Using EntrezDirect. Output is a key,value
pair.
$ esearch -db assembly -query GCF_023093935 | elink -target biosample | efetch -format xml | xtract -pattern BioSample -element accession -block Attributes -group Attribute -element Attribute@attribute_name Attribute | tr '\t' ','
strain,34Pae36,collected_by,LGMB,collection_date,2017-04,geo_loc_name,Colombia: Bogota,host,Homo sapiens,host_disease,Bacterial infectious disease,isolation_source,collection,lat_lon,4.70 N 74.10 W
$ esearch -db assembly -query GCF_026727755 | elink -target biosample | efetch -format xml | xtract -pattern BioSample -element accession -block Attributes -group Attribute -element Attribute@attribute_name Attribute | tr '\t' ','
strain,C4.2,isolation_source,rubber door sealing of a washing machine,collection_date,2019-10-22,geo_loc_name,Germany: Bielefeld,sample_type,pure culture,biomaterial_provider,Kaltschmidt Lab, Bielefeld University, Germany,collected_by,Ehsan Asghari, Christian Kaltschmidt,identified_by,Ehsan Asghari, Annika Kiel
You can use epost
solution for a list of multiple ID's (one per line in a file) but that may generate error lines with some of the samples that have no information and/or if the queries happen too quickly.
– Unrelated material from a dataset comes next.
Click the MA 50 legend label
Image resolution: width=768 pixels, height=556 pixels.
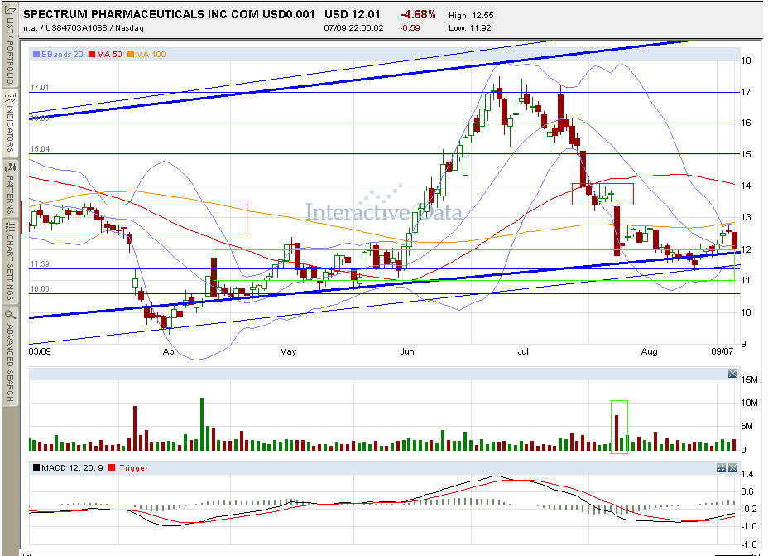[x=109, y=54]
$ epost -db assembly -input id_file | elink -target biosample | efetch -format xml | xtract -pattern BioSample -element accession -block Attributes -group Attribute -element Attribute@attribute_name Attribute | tr '\t' ','
Excellent, I went for the esearch solution since I'm expecting missing information in most of the samples and don't want to deal with that mess afterwards. I just implemented a for loop for the query ID's, maybe not very elegant but helped me with the retrieval from multiple samples.
Thanks a lot!